“Porque ninguém pode pôr outro fundamento além do que já está posto, o qual é
Jesus Cristo” (1Co 3.11)
A expressão “mudança de paradigma” é
freqüentemente usada pelos historiadores da filosofia. Na Grécia antiga, os
filósofos pré-socráticos, também denominados de “naturalistas”, preocupavam-se
em dar explicações sobre o “arché”, ou princípio de todas as coisas. Para Tales
de Mileto, que viveu no século 7º a.C, esse princípio, do qual todas as coisas
derivaram, era a “água”. Por outro lado, para Anaximandro, que viveu entre os
séculos 7º e 6º a.C., o “apeiron”, ou o ilimitado, explicaria a origem de todas
as coisas. Já Anaxímenes afirmava que o “ar”, não a água, era o “arché” de todas
as coisas. Até aqui esses pensadores estavam preocupados em dar explicações
sobre o “cosmo”.
A grande mudança no pensamento grego, como afirmam os
historiadores da filosofia, veio com os “sofistas” (os sábios). Com a escola
sofística, “o homem”, não “o cosmo”, passou a ser o centro do Universo.
Protágoras de Abdera, que viveu entre 491 e 481 a.C, afirmou ser “o homem a
medida de todas as coisas”. Nesta frase de Protágoras está revelada a grande
mudança de paradigma na história do pensamento Ocidental; a visão de mundo
deixou de ser cosmocêntrica para se tornar antropocêntrica. O homem agora
passava a ser o centro das atenções na filosofia ocidental.
Quanto mais
observo o movimento de renovação católica, mais convencido fico a respeito dessa
“mudança de paradigma” no pensamento carismático cristocêntrico no passado e
mariocêntrico no presente. A diferença entre a mudança de paradigma do
pensamento grego para o carismático é que aquele foi uma mudança que provocou um
progresso na civilização, enquanto este promoveu um retrocesso dentro da
renovação.
Ainda muito cedo em sua história, a renovação carismática
demonstrava ser incompatível com o catolicismo tradicional. Seus traços
doutrinários, que lembravam os pentecostais clássicos, incomodavam o clero
romano. Por isso, “em 1974 o movimento abandonou o termo pentecostal por outro
mais neutro: carismático, para não ser confundido com os pentecostais mais
antigos”.1 Quando examinamos o Novo Testamento, observamos que a diferença entre
esses termos, imposta pela renovação carismática, não tem fundamento, uma vez
que as palavras pentecostal e carismático, podem ser encontradas nas páginas
sagradas como sinônimas, suas diferenças são puramente didáticas. A palavra
pentecostal, aplicada no início da vinda do Espírito Santo, conforme registrada
no livro de Atos 2.4, posteriormente tornou-se sinônimo dos carismas desse mesmo
Espírito.
A propósito, observa a Enciclopédia Judaica: “O termo
‘pentecostal’, derivado de ‘pentecostes’, é uma tradução grega para a palavra
hebraica shavuot (semanas), uma das mais importantes festas do judaísmo antigo.

#### REGISTROS EXTRAÍDOS
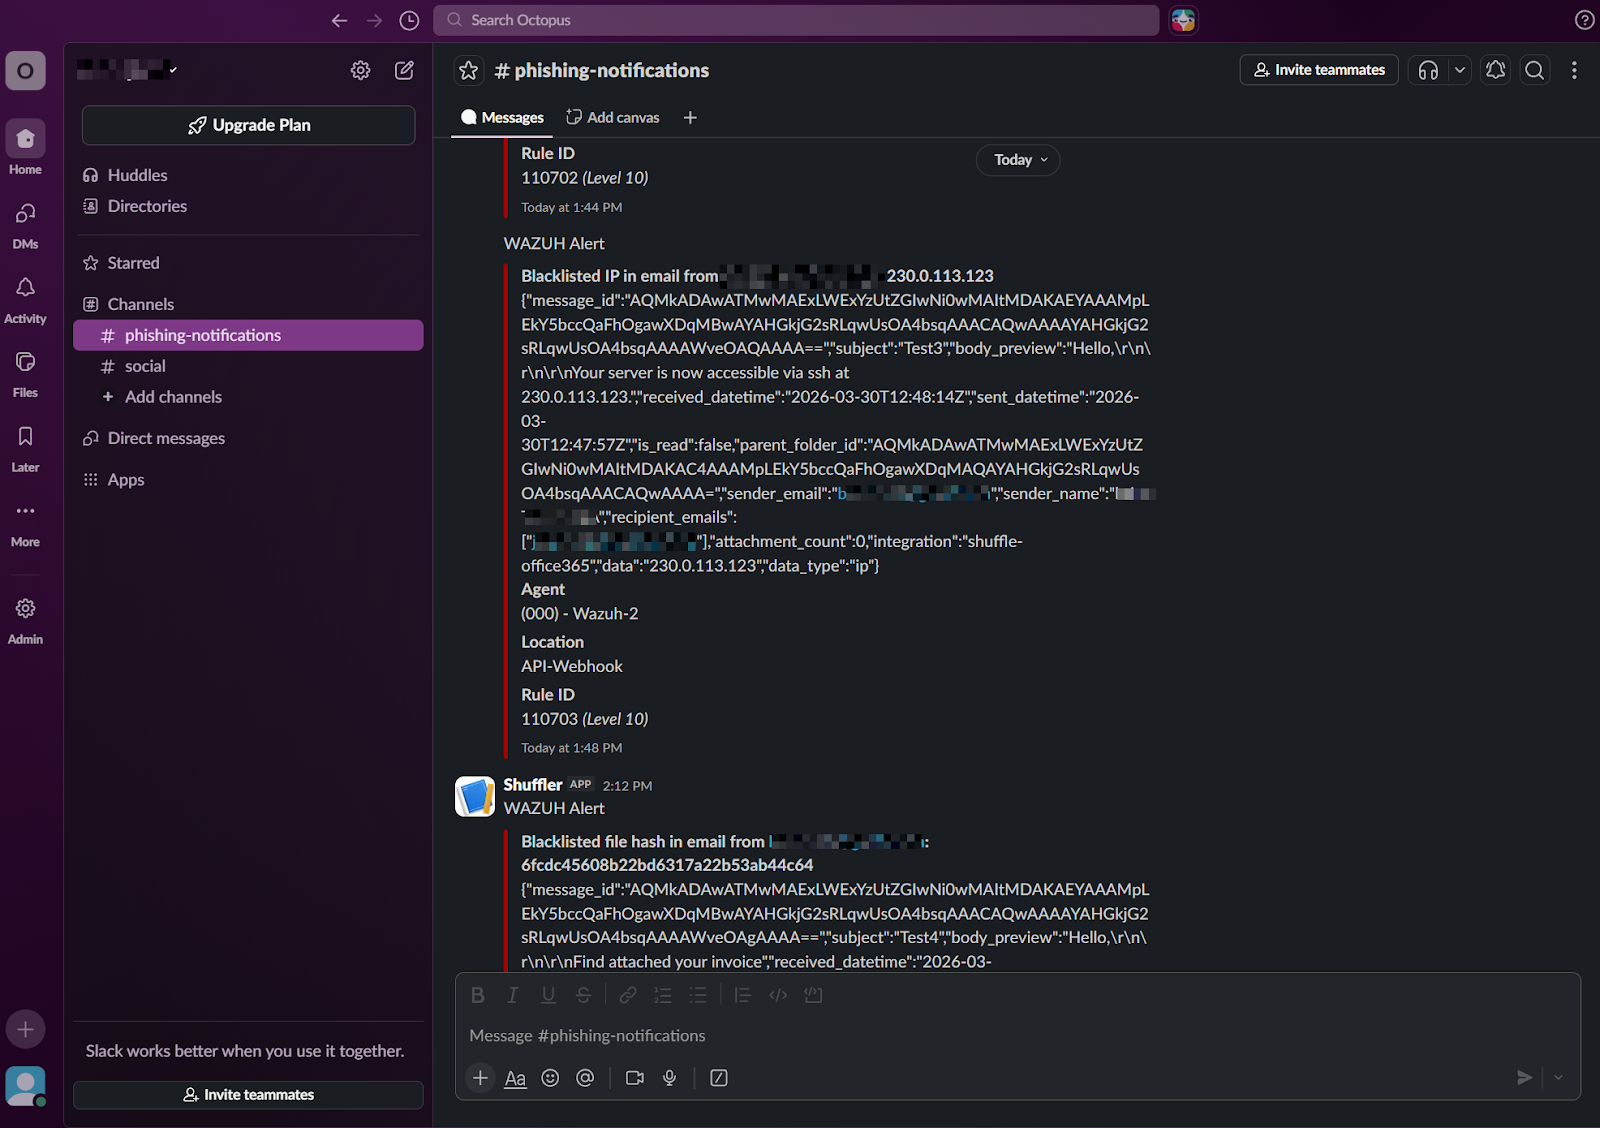
Task: Open the Activity view in the left rail
Action: click(x=25, y=295)

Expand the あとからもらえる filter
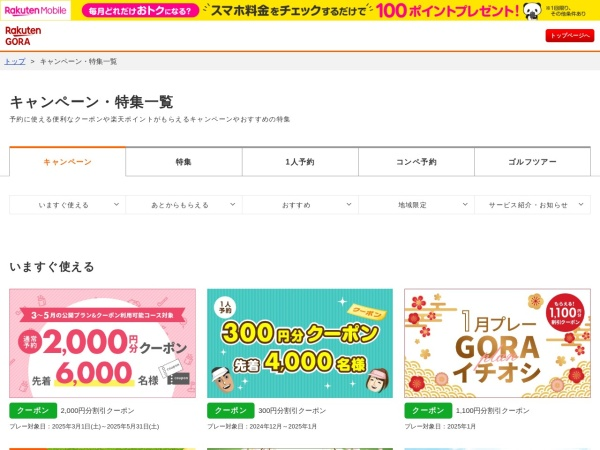[184, 205]
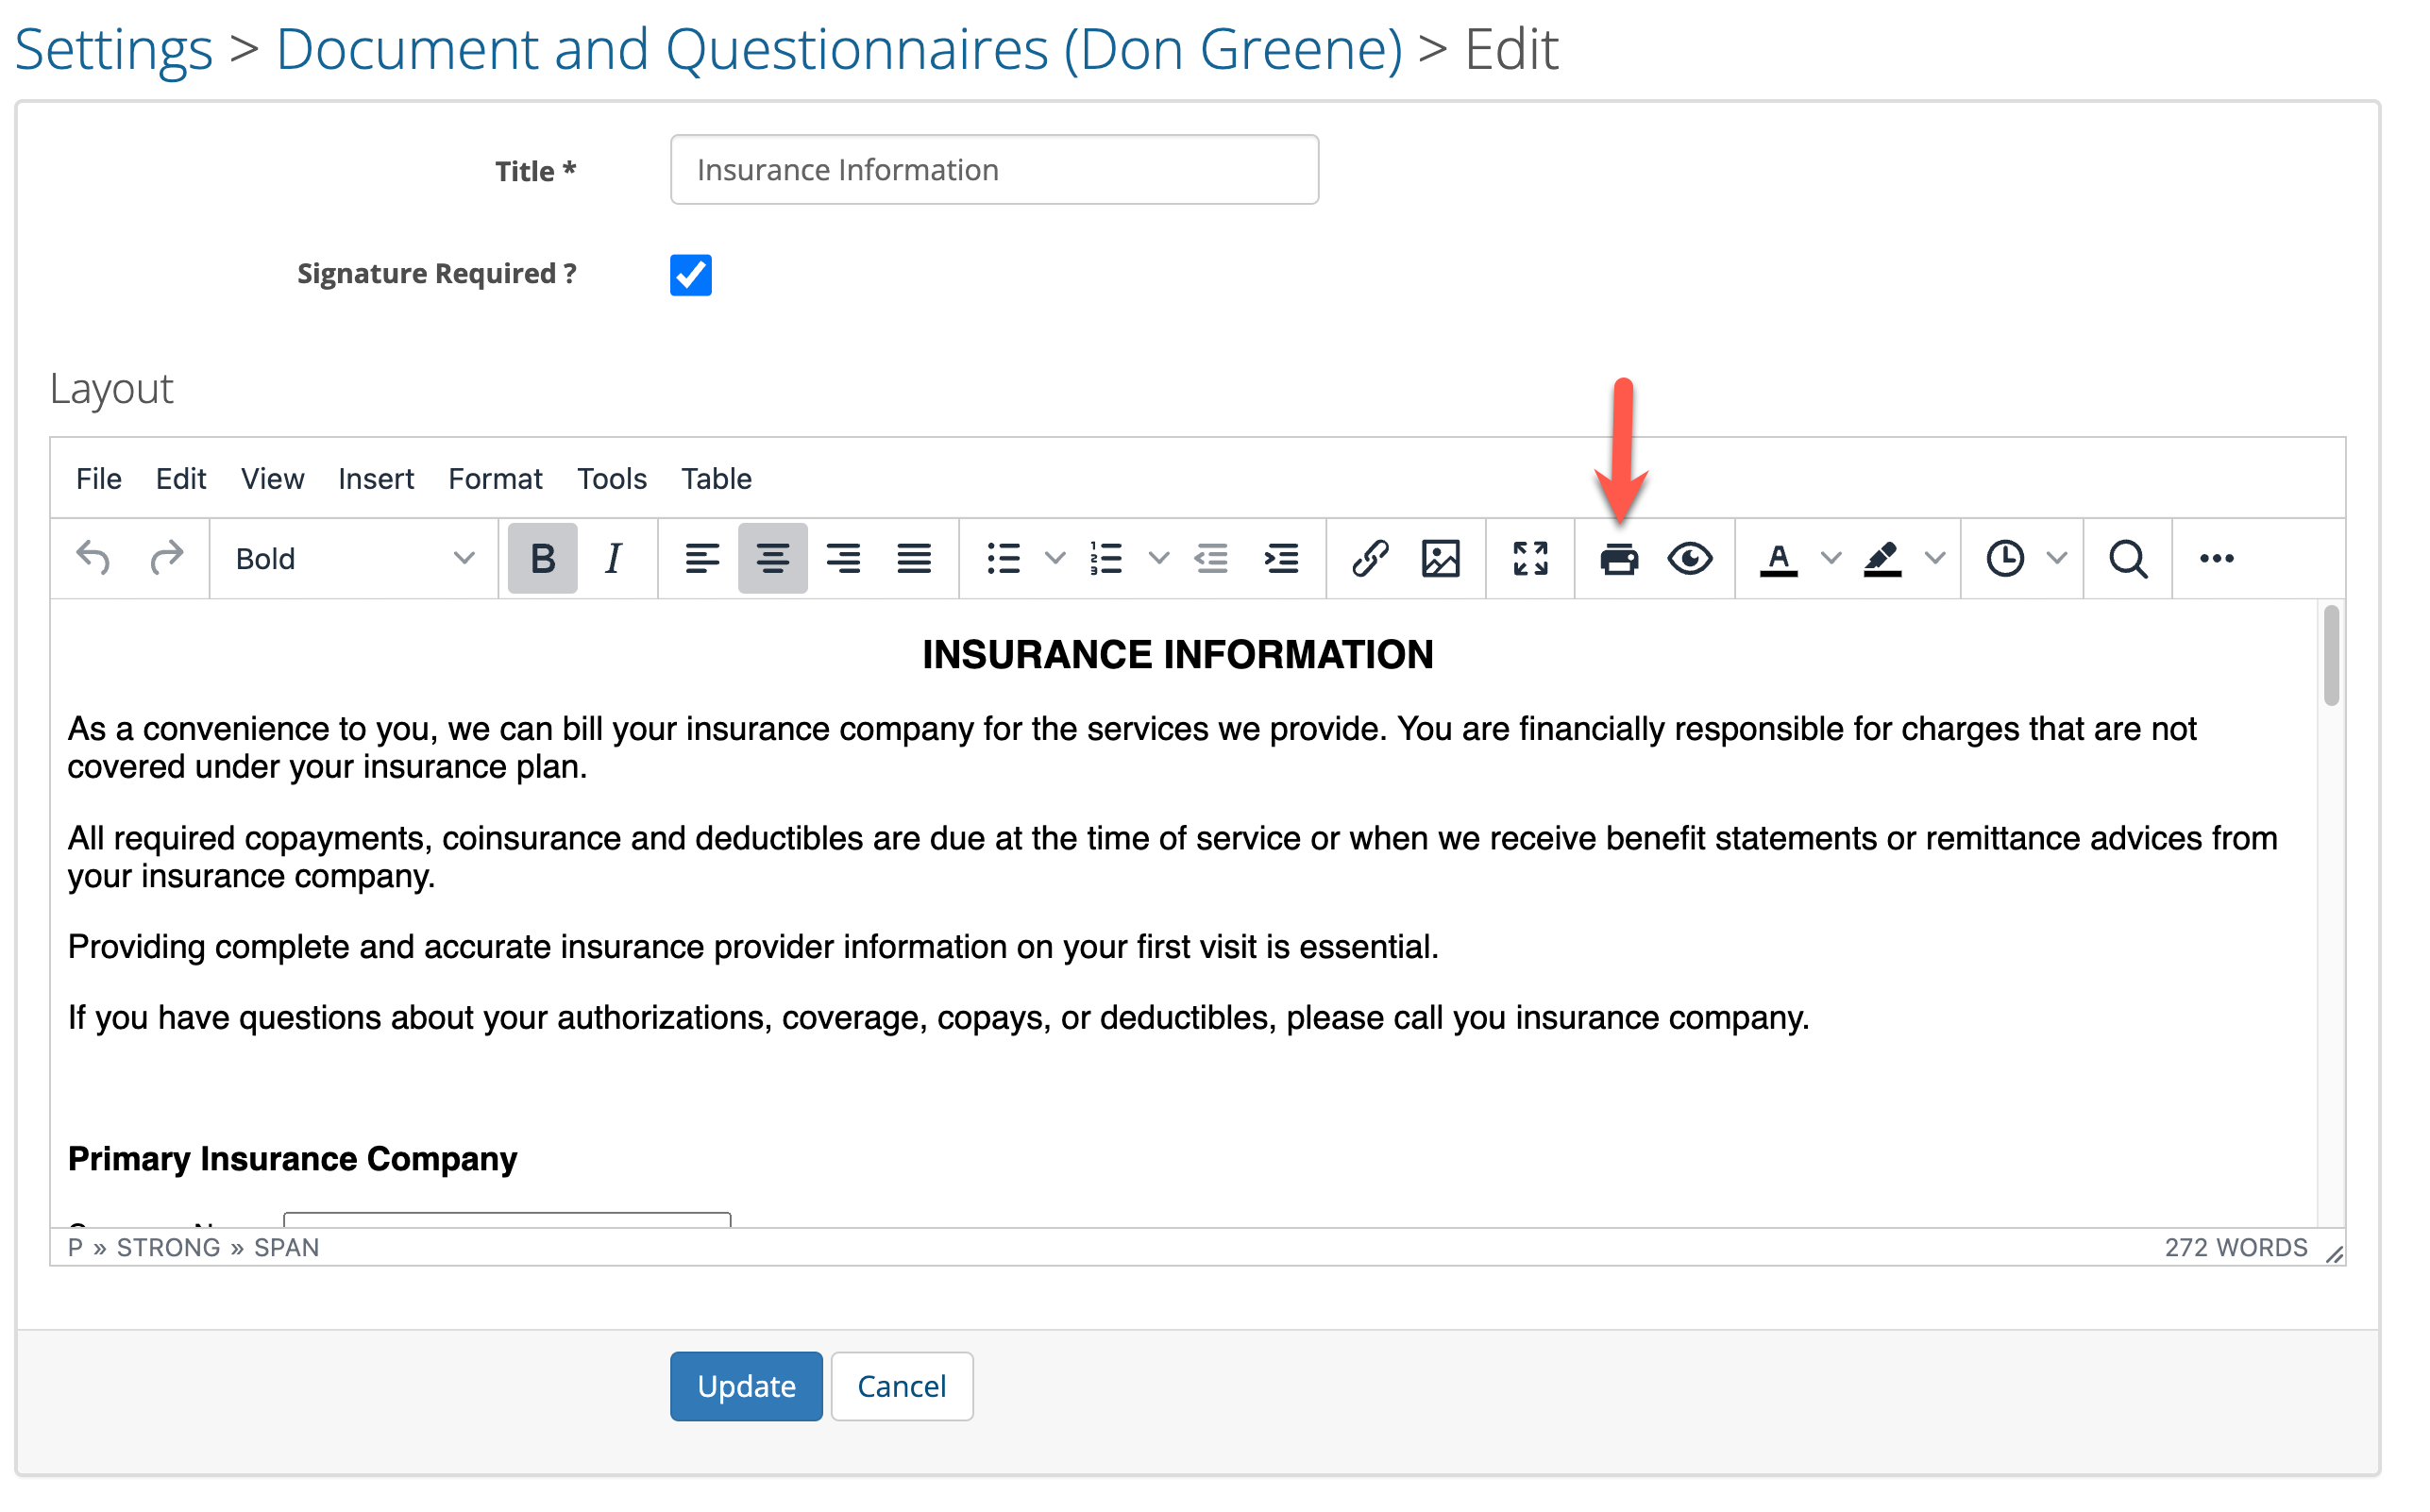Toggle Italic formatting button
Image resolution: width=2430 pixels, height=1512 pixels.
pos(613,559)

#### INSTRUÇÕES DE TRABALHO
1. Segundo o texto sobre mudança de paradigma, o que Anaxímenes considerava o "arché" de todas as coisas?
2. Com base no texto sobre mudança de paradigma, explique por que o movimento abandonou em 1974 o termo "pentecostal" e passou a usar "carismático".
3. Retome o texto sobre mudança de paradigma logo após a última frase apresentada.

#### RESPOSTAS DOS EXERCÍCIOS
1. O ar.

2. Os traços doutrinários da renovação carismática lembravam os dos pentecostais clássicos e incomodavam o clero romano. Por isso, o movimento adotou o termo mais neutro "carismático", para não ser confundido com os pentecostais mais antigos.

3.
Os judeus helenistas [...] que só utilizavam o idioma grego, chamavam o shavuot
de ‘pentecostes’ (do grego, Pente Kostus, que significa ‘qüinquagésimo’) porque
era festejado cinqüenta dias após a oferenda do molho de cevada que se fazia no
Templo de Jerusalém, no segundo dia de Pessach (páscoa)”.2
Como o
derramamento do Espírito Santo (At 2.1-4) aconteceu nesse dia, o termo
“pentecostal” ficou associado às manifestações do Espírito de Deus. É
precisamente isso o que diz o expositor bíblico J. D. G. Dunn, ao falar sobre A
significância do pentecostes para os cristãos primitivos: “O Pentecostes
significa, primeiramente, o derramamento do Espírito que Deus prometeu para os
tempos do fim. As manifestações carismáticas e estáticas que se atribuíam ao
Espírito de Deus eram um aspecto distintivo e importante do cristianismo
palestino mais primitivo, bem como do cristianismo helenístico posterior [...].
Atos 20.16 pode até indicar que a igreja em Jerusalém observava o Pentecostes
como aniversário do derramamento do Espírito”.3
Por outro lado, o termo
carismático, que vem do grego charismatón (derivado de charizomai – “dom”,
“graça”), aparece na primeira carta aos Coríntios (12.4), quando Paulo usa o
termo para também se referir às manifestações do Espírito Santo na Igreja.
Archibald Thomas Robertson, erudito em língua grega, comenta em The Word’s New
Testament Pictures, que essa palavra “significa um favor [...] concedido ou
recebido sem um mérito”.4 O charismaton passou a ser um termo também usado para
os dons do Espírito Santo.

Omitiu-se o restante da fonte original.